I do not seek for the Roads and Traffic Authority [RTA] or the Minister to do anything other than what is fair
and appropriate in determining the amount of compensation. I do ask, however, that the process be expedited as
far as reasonably possible. I understand that the RTA has been quite tardy in supplying relevant documentation,
such as hydraulic evidence and material, for example. In that regard it now seems extraordinary that the flood
modelling by the RTA does not reflect the approved construction drawings. If that was the case, no reliance can
be placed upon assertions by the RTA that the club premises will not become flood affected as a result of the
construction work. That aspect ought to be resolved urgently.
There has been a plethora of other problems with the construction. During construction the RTA's
contractor severed the club's connection to the sewerage system. That resulted in raw sewage seeping onto club
land and even adjoining land not owned by the club. Abigroup, the RTA's contractor, has attempted to arrange
pump-outs of the sewage. That was, of course, the least it should do. However, that has not worked consistently
and has been unsatisfactory. Part of the problem was that numbers at the club vary, obviously, during the week
and between weeks, depending upon the type and size of functions held there. The regularity of the need for
pump-out was not clear.
There have also been problems with entry to the club. The previous entry via Seventeenth Avenue was
removed in early November 2003. A new entry cul-de-sac and proper sealed entry to the club was promised
within five weeks. The provision of a satisfactory entrance was delayed by 24 weeks, which took in Christmas
and Easter, which were very busy times for the club. When I last inspected the club a proper sealed surface on
Seventeenth Avenue still had not been provided.

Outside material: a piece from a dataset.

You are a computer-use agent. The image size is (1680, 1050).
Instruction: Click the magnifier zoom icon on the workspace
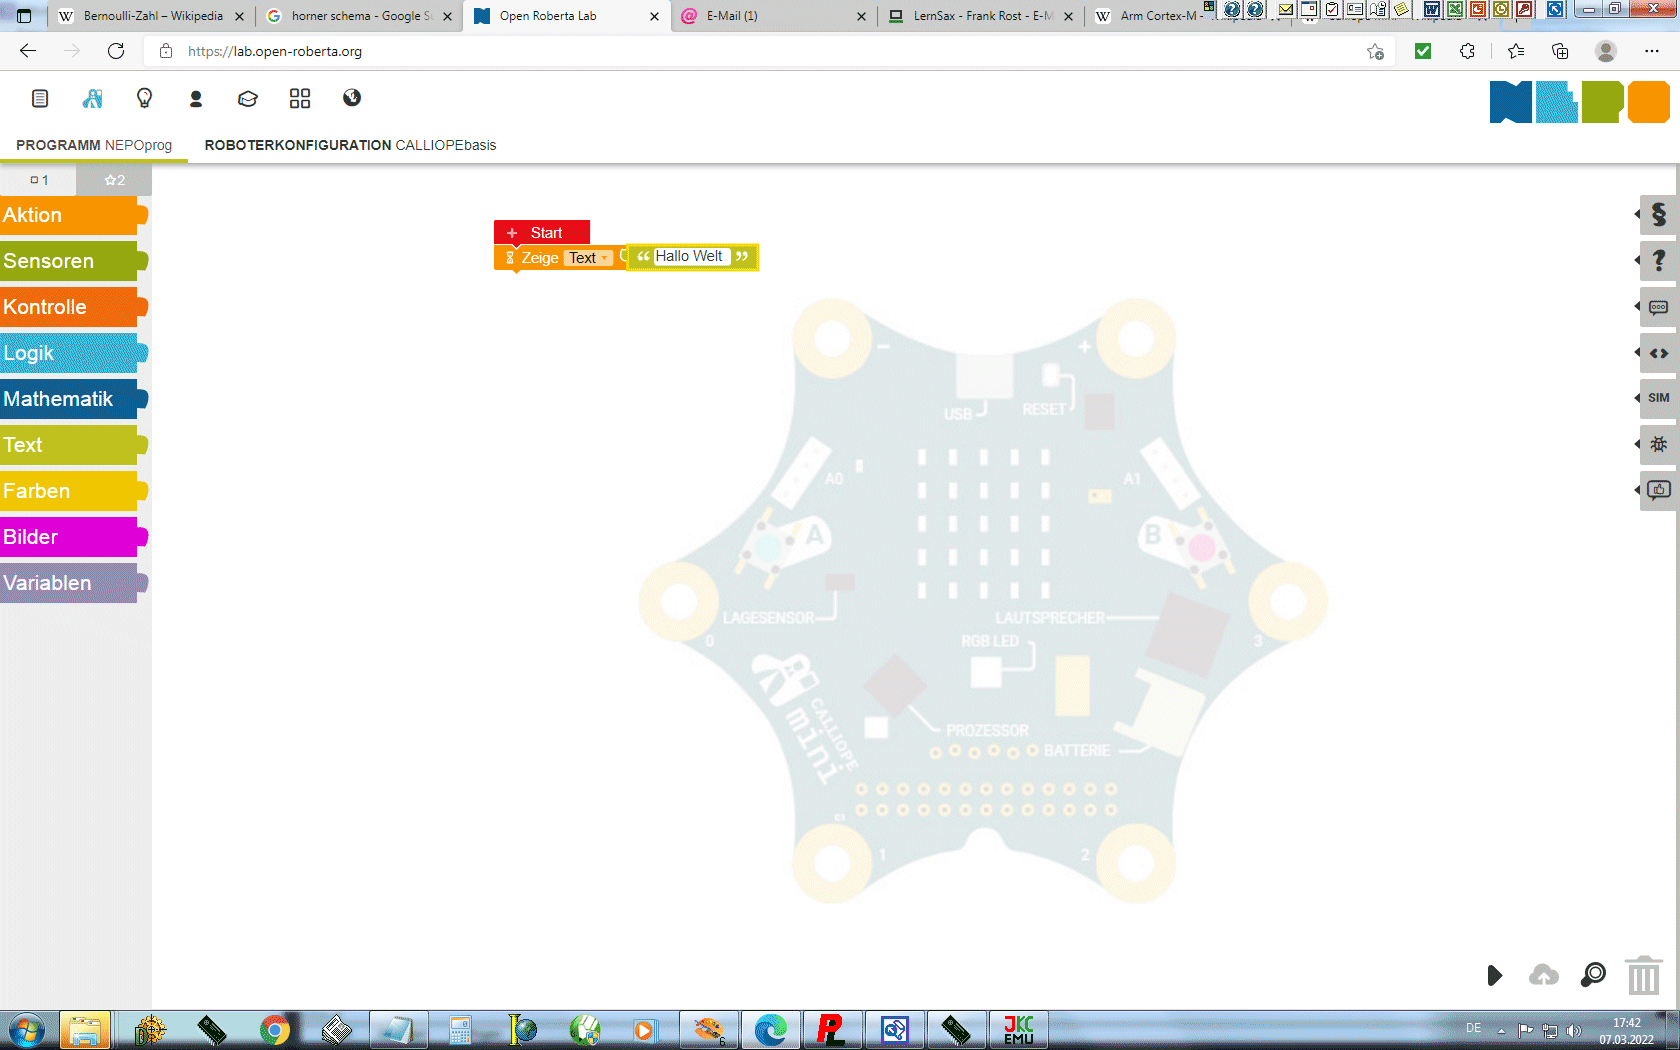click(x=1593, y=975)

The cessation of access to Seventeenth Avenue from Cowpasture Road made access to the club much
harder. Signs should have been erected by the RTA redirecting patrons to access the club at the same time as the
road was closed. They were not. In addition, great inconvenience and damage to amenity was visited upon the
club and its patrons and employees during the construction period. I refer in particular to dust and noise, which
were both significant problems. I ask the Minister to have a look at this and see if there is some way that the
issues can be resolved.
Private members' statements noted.
The House adjourned at 6.16 p.m. until Tuesday 9 November 2004 at 2.15 p.m.